• [WHAT IS EXPECTED]:
In the listing that follows, the lines starting at the one containing "The height and" and ending at the one containing "Toggle Obserwuj on the photo" are to be returned exactly, both boundary lines included, and no others.

• [RECORDS FOR THE TASK]:
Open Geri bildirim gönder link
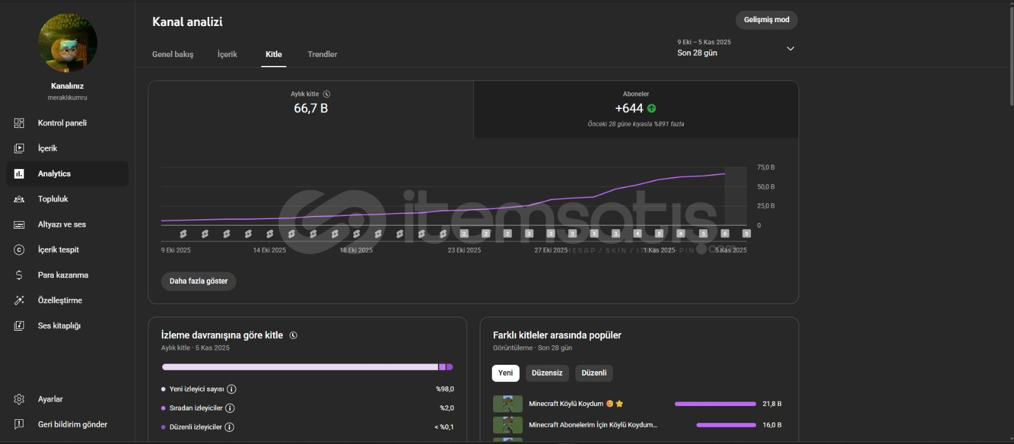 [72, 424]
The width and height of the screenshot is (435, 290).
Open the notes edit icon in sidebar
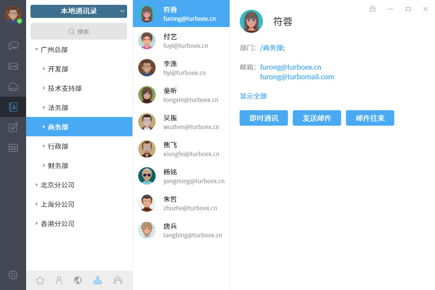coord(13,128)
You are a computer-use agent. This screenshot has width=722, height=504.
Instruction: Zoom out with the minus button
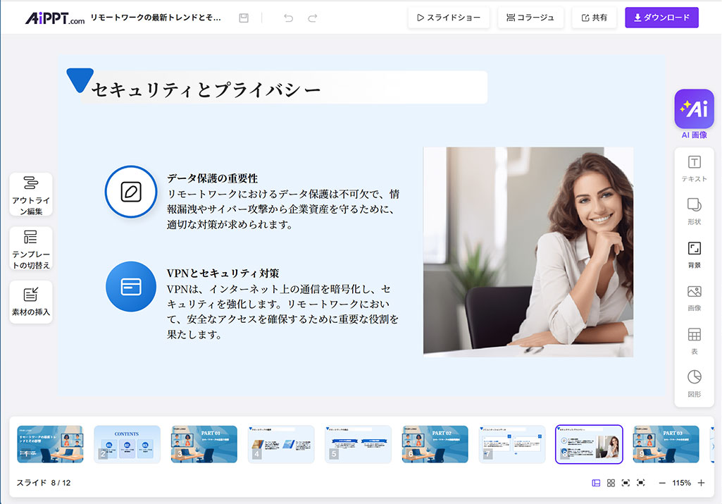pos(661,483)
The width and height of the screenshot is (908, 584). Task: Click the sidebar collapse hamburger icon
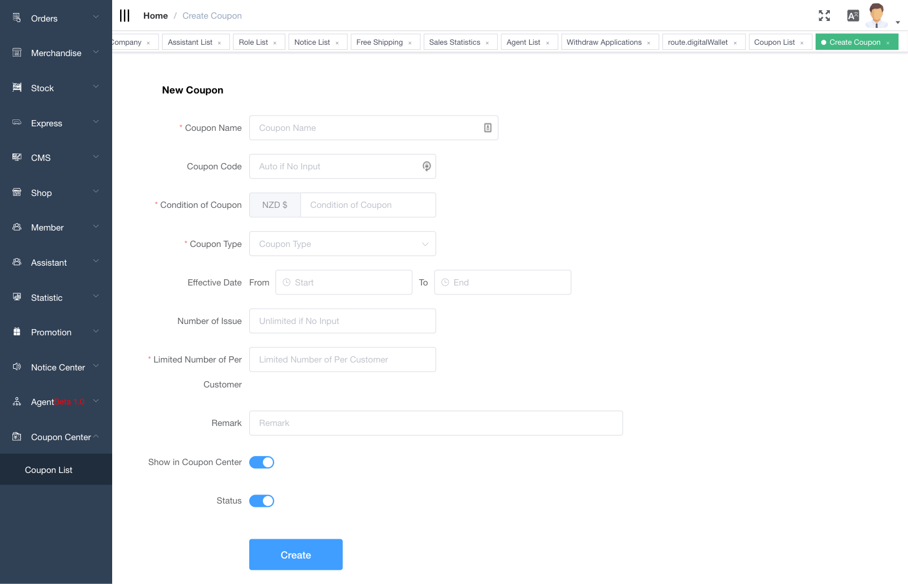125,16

* * *

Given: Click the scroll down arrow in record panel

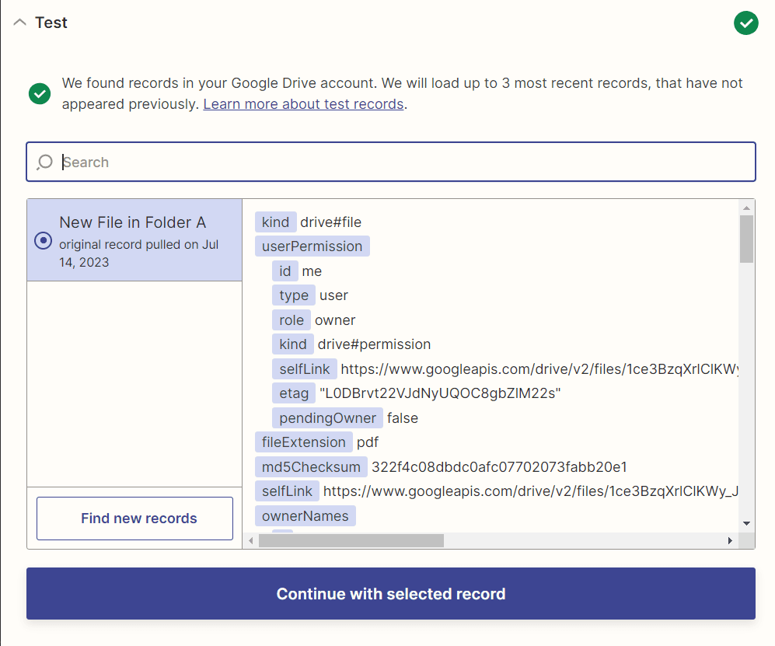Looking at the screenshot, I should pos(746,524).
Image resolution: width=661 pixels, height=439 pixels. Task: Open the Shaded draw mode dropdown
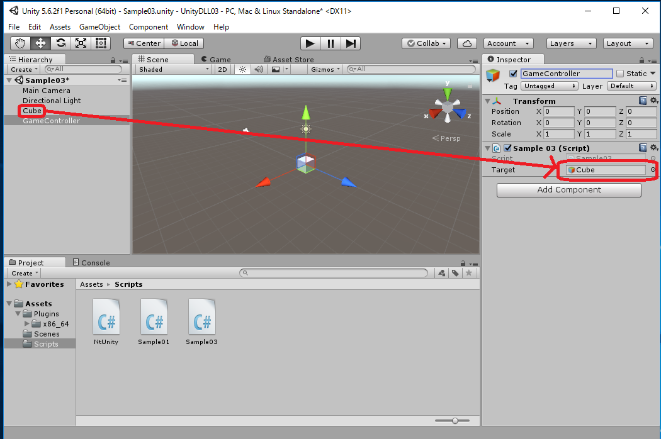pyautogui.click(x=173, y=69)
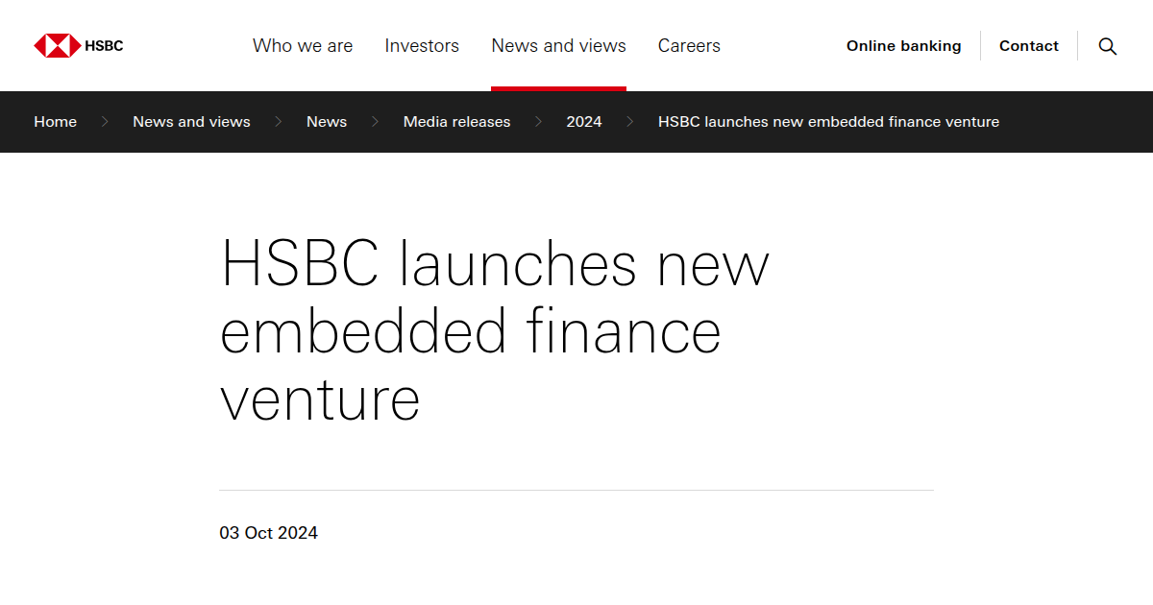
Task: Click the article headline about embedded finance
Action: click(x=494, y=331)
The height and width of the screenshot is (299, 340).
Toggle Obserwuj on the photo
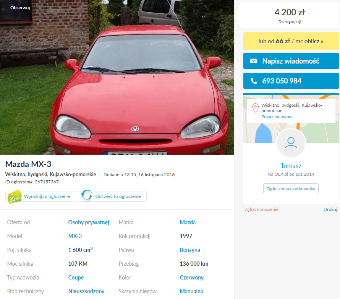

• [EXERCISE ANSWER]:
The height and width of the screenshot is (299, 340).
Toggle Obserwuj on the photo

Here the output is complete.